= Records provided =
____________________
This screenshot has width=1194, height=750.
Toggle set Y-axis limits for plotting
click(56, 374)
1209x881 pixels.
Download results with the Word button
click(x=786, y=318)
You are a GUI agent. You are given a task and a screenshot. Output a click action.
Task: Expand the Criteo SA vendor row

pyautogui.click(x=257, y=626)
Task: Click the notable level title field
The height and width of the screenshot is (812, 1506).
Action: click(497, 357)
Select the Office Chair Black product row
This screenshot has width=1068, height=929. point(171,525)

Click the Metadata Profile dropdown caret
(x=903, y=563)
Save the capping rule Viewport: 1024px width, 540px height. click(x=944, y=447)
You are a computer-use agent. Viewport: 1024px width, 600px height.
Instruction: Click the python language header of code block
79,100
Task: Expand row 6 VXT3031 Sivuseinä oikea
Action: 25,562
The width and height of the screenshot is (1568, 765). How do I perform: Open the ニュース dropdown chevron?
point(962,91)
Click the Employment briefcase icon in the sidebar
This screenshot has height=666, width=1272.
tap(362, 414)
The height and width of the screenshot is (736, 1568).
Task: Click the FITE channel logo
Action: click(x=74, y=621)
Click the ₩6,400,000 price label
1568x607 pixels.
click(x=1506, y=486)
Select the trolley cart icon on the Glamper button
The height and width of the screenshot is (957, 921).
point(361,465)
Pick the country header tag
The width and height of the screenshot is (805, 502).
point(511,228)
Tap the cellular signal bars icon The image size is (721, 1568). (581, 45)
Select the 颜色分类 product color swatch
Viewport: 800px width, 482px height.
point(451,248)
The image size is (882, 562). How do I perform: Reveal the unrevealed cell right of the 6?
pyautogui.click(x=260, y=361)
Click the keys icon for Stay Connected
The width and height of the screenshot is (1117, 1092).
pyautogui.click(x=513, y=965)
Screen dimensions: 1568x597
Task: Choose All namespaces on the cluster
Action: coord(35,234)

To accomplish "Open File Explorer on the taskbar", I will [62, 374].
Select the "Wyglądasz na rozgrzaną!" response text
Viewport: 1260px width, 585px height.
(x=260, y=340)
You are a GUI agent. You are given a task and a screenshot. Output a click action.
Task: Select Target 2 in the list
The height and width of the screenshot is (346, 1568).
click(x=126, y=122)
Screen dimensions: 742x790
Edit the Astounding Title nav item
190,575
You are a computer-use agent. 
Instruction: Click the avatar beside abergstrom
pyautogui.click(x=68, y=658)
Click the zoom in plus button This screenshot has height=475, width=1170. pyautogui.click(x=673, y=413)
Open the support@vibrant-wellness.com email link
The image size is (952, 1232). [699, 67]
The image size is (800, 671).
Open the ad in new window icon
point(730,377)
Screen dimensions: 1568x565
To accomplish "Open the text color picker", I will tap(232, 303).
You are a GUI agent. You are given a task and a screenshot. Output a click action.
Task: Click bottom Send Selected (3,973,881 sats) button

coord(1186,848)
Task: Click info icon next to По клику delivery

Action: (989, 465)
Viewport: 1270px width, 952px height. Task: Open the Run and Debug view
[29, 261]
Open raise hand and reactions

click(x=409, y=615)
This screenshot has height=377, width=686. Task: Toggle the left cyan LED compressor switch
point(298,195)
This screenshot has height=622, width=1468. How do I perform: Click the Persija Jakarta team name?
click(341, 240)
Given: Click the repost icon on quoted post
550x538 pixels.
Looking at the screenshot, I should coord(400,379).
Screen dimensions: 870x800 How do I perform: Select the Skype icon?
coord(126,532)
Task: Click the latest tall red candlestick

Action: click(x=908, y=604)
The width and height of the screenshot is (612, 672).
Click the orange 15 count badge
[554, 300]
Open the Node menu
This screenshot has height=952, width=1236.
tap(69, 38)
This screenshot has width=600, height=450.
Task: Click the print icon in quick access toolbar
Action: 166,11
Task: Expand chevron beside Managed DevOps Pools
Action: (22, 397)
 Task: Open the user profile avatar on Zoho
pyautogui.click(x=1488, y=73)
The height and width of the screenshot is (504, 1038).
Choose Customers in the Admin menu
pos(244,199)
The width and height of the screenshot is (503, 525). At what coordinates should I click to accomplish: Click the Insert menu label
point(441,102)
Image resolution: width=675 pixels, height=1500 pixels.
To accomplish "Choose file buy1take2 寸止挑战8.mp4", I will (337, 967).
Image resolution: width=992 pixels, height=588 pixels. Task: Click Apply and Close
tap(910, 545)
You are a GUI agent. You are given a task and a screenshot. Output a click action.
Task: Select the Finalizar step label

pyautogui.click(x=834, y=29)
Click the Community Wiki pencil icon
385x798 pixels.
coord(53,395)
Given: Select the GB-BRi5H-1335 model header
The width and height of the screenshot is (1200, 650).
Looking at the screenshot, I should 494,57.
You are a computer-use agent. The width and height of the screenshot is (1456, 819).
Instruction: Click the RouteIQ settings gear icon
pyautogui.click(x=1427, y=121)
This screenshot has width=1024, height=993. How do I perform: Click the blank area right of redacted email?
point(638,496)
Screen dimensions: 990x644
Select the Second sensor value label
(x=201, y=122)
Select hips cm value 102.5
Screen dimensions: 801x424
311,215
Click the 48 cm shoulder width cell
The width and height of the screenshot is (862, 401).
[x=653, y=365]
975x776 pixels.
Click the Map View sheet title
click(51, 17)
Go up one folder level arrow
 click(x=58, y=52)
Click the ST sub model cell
____________________
= Instructions for the task =
Working from the listing above, give it again word for word.

= Worked solution =
This screenshot has width=1194, height=750.
Toggle set Y-axis limits for plotting
click(56, 374)
1209x881 pixels.
Download results with the Word button
click(x=786, y=318)
You are a GUI agent. You are given a task and a screenshot. Output a click action.
Task: Expand the Criteo SA vendor row

pyautogui.click(x=257, y=626)
Task: Click the notable level title field
The height and width of the screenshot is (812, 1506).
Action: click(497, 357)
Select the Office Chair Black product row
This screenshot has width=1068, height=929. point(171,525)

Click the Metadata Profile dropdown caret
(x=903, y=563)
Save the capping rule Viewport: 1024px width, 540px height. click(x=944, y=447)
You are a computer-use agent. Viewport: 1024px width, 600px height.
Instruction: Click the python language header of code block
79,100
Task: Expand row 6 VXT3031 Sivuseinä oikea
Action: 25,562
The width and height of the screenshot is (1568, 765). How do I perform: Open the ニュース dropdown chevron?
point(962,91)
Click the Employment briefcase icon in the sidebar
This screenshot has height=666, width=1272.
tap(362, 414)
The height and width of the screenshot is (736, 1568).
Task: Click the FITE channel logo
Action: click(x=74, y=621)
Click the ₩6,400,000 price label
1568x607 pixels.
click(x=1506, y=486)
Select the trolley cart icon on the Glamper button
The height and width of the screenshot is (957, 921).
point(361,465)
Pick the country header tag
The width and height of the screenshot is (805, 502).
point(511,228)
Tap the cellular signal bars icon The image size is (721, 1568). (581, 45)
Select the 颜色分类 product color swatch
Viewport: 800px width, 482px height.
point(451,248)
The image size is (882, 562). How do I perform: Reveal the unrevealed cell right of the 6?
pyautogui.click(x=260, y=361)
Click the keys icon for Stay Connected
The width and height of the screenshot is (1117, 1092).
pyautogui.click(x=513, y=965)
Screen dimensions: 1568x597
Task: Choose All namespaces on the cluster
Action: coord(35,234)

To accomplish "Open File Explorer on the taskbar", I will [62, 374].
Select the "Wyglądasz na rozgrzaną!" response text
Viewport: 1260px width, 585px height.
(x=260, y=340)
You are a GUI agent. You are given a task and a screenshot. Output a click action.
Task: Select Target 2 in the list
The height and width of the screenshot is (346, 1568).
click(x=126, y=122)
Screen dimensions: 742x790
Edit the Astounding Title nav item
190,575
You are a computer-use agent. 
Instruction: Click the avatar beside abergstrom
pyautogui.click(x=68, y=658)
Click the zoom in plus button This screenshot has height=475, width=1170. pyautogui.click(x=673, y=413)
Open the support@vibrant-wellness.com email link
The image size is (952, 1232). [699, 67]
The image size is (800, 671).
Open the ad in new window icon
point(730,377)
Screen dimensions: 1568x565
To accomplish "Open the text color picker", I will tap(232, 303).
You are a GUI agent. You are given a task and a screenshot. Output a click action.
Task: Click bottom Send Selected (3,973,881 sats) button

coord(1186,848)
Task: Click info icon next to По клику delivery

Action: (989, 465)
Viewport: 1270px width, 952px height. Task: Open the Run and Debug view
[29, 261]
Open raise hand and reactions

click(x=409, y=615)
This screenshot has height=377, width=686. Task: Toggle the left cyan LED compressor switch
point(298,195)
This screenshot has height=622, width=1468. How do I perform: Click the Persija Jakarta team name?
click(341, 240)
Given: Click the repost icon on quoted post
550x538 pixels.
Looking at the screenshot, I should coord(400,379).
Screen dimensions: 870x800 How do I perform: Select the Skype icon?
coord(126,532)
Task: Click the latest tall red candlestick

Action: click(x=908, y=604)
The width and height of the screenshot is (612, 672).
Click the orange 15 count badge
[554, 300]
Open the Node menu
This screenshot has height=952, width=1236.
tap(69, 38)
This screenshot has width=600, height=450.
Task: Click the print icon in quick access toolbar
Action: 166,11
Task: Expand chevron beside Managed DevOps Pools
Action: (22, 397)
 Task: Open the user profile avatar on Zoho
pyautogui.click(x=1488, y=73)
The height and width of the screenshot is (504, 1038).
Choose Customers in the Admin menu
pos(244,199)
The width and height of the screenshot is (503, 525). At what coordinates should I click to accomplish: Click the Insert menu label
point(441,102)
Image resolution: width=675 pixels, height=1500 pixels.
To accomplish "Choose file buy1take2 寸止挑战8.mp4", I will (337, 967).
Image resolution: width=992 pixels, height=588 pixels. Task: Click Apply and Close
tap(910, 545)
You are a GUI agent. You are given a task and a screenshot. Output a click action.
Task: Select the Finalizar step label

pyautogui.click(x=834, y=29)
Click the Community Wiki pencil icon
385x798 pixels.
coord(53,395)
Given: Select the GB-BRi5H-1335 model header
The width and height of the screenshot is (1200, 650).
Looking at the screenshot, I should 494,57.
You are a computer-use agent. The width and height of the screenshot is (1456, 819).
Instruction: Click the RouteIQ settings gear icon
pyautogui.click(x=1427, y=121)
This screenshot has width=1024, height=993. How do I perform: Click the blank area right of redacted email?
point(638,496)
Screen dimensions: 990x644
Select the Second sensor value label
(x=201, y=122)
Select hips cm value 102.5
Screen dimensions: 801x424
311,215
Click the 48 cm shoulder width cell
The width and height of the screenshot is (862, 401).
[x=653, y=365]
975x776 pixels.
Click the Map View sheet title
click(51, 17)
Go up one folder level arrow
 click(x=58, y=52)
Click the ST sub model cell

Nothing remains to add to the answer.